DDF operations¶

packages¶

Module contents¶

class ddf_library.ddf.DDF(**kwargs)¶

Bases: ddf_library.bases.ddf_base.DDFSketch

Distributed DataFrame Handler.

add_column(data2, suffixes=None)¶

Merge two DDF, column-wise.

Is it a Lazy function: No

Parameters:	data2 – The second DDF; suffixes – Suffixes in case of duplicated columns name (default, [“_l”,”_r”]);
Returns:	DDF
Example:

>>> ddf1.add_column(ddf2)

balancer(forced=False)¶

Repartition data in order to balance the distributed data between nodes.

Returns:	DDF
Example:

>>> ddf1.balancer(force=True)

cache()¶

Currently it is only an alias for persist().

Returns:	DDF
Example:

>>> ddf1.cache()

cast(column, cast)¶

Change the data’s type of some columns.

Is it a Lazy function: Yes

Parameters:	column – String or list of strings with columns to cast; cast – String or list of string with the supported types: ‘integer’, ‘string’, ‘decimal’, ‘date’, ‘date/time’;
Returns:	DDF

columns()¶

Returns the columns name in the current DDF.

Returns:	A list of strings

correlation(col1, col2)¶

Calculate the Pearson Correlation Coefficient.

When one of the standard deviations is zero so the correlation is undefined (NaN).

Parameters:	col1 – The name of the first column col2 – The name of the second column
Returns:	The result of sample covariance

count_rows(total=True)¶

Return the number of rows in this DDF.

Parameters:	total – Show the total number (default) or the number over the fragments.
Returns:	integer
Example:

>>> print(ddf1.count_rows())

covariance(col1, col2)¶

Calculate the sample covariance for the given columns, specified by their names, as a double value.

Parameters:	col1 – The name of the first column col2 – The name of the second column
Returns:	The result of sample covariance

cross_join(data2)¶

Returns the cartesian product with another DDF.

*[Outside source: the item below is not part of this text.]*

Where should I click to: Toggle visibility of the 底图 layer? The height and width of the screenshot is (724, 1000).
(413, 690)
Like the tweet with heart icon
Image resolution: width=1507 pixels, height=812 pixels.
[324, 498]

Parameters:	data2 – Right side of the cartesian product;
Returns:	DDF.
Example:

>>> ddf1.cross_join(ddf2)

cross_tab(col1, col2)¶

Computes a pair-wise frequency table of the given columns. Also known as a contingency table. The number of distinct values for each column should be less than 1e4. At most 1e6 non-zero pair frequencies will be returned.

Is it a Lazy function: No

Parameters:	col1 – The name of the first column col2 – The name of the second column
Returns:	DDF
Example:

>>> ddf1.cross_tab(col1='col_1', col2='col_2')

crst_transform(lat_col, lon_col, src_epsg, dst_epsg, lat_alias=None, lon_alias=None)¶

Given a source EPSG code, and target EPSG code, convert the Spatial Reference System / Coordinate Reference System.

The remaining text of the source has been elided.